Your assignment → In the entries that follow, find the word "agent" and report each line it is on.

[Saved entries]
--- START ---

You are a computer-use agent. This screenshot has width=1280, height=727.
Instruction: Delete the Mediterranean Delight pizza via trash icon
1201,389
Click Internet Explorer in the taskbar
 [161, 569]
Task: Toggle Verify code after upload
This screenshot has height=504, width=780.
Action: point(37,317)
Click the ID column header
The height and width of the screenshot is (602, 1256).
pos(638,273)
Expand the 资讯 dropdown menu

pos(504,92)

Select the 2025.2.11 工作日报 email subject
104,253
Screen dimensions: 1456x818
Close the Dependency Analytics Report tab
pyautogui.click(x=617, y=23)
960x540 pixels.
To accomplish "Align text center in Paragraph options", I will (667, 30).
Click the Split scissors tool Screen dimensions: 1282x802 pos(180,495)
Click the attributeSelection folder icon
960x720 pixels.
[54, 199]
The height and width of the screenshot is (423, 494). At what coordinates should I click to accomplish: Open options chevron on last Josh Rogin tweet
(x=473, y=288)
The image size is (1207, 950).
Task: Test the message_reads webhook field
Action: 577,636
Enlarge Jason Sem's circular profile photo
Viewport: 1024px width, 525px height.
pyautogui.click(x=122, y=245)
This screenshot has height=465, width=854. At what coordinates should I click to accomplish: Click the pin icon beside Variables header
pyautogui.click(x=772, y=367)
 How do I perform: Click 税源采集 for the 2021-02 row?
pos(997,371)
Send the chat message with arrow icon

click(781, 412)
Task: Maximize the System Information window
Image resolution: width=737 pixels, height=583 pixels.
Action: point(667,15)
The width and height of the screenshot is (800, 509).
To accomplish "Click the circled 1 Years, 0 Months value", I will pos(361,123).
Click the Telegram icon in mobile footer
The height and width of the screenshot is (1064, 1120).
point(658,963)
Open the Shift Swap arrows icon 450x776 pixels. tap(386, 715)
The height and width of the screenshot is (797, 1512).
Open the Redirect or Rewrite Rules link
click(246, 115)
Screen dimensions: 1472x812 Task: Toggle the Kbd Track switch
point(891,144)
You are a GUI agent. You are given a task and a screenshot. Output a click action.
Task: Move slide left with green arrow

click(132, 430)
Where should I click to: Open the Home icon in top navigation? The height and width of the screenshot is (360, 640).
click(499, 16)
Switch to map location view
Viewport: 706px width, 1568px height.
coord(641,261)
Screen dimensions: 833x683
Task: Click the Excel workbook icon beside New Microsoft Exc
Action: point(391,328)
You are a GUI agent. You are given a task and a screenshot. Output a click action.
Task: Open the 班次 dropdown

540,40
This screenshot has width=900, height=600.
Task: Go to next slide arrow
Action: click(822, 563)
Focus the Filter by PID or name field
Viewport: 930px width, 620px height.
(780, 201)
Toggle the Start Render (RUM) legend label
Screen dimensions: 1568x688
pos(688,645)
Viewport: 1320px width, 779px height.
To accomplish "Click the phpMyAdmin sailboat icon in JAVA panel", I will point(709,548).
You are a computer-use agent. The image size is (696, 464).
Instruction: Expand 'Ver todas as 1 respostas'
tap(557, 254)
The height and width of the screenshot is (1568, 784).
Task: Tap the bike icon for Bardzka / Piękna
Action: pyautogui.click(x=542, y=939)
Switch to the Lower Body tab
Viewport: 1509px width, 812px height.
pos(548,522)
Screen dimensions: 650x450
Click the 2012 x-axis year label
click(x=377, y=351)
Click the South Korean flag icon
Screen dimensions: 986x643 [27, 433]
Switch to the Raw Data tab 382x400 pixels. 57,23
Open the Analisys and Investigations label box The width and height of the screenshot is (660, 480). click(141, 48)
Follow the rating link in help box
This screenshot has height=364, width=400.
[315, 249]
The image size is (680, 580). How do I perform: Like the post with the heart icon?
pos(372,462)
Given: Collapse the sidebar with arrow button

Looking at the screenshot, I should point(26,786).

--- END ---

Response box →
You are a computer-use agent. This screenshot has width=1280, height=727.
You are a GUI agent. You are given a task and a screenshot. Output a click action.
You are a GUI agent. You are given a task and a screenshot. Output a click action.
You are a computer-use agent. The image size is (696, 464).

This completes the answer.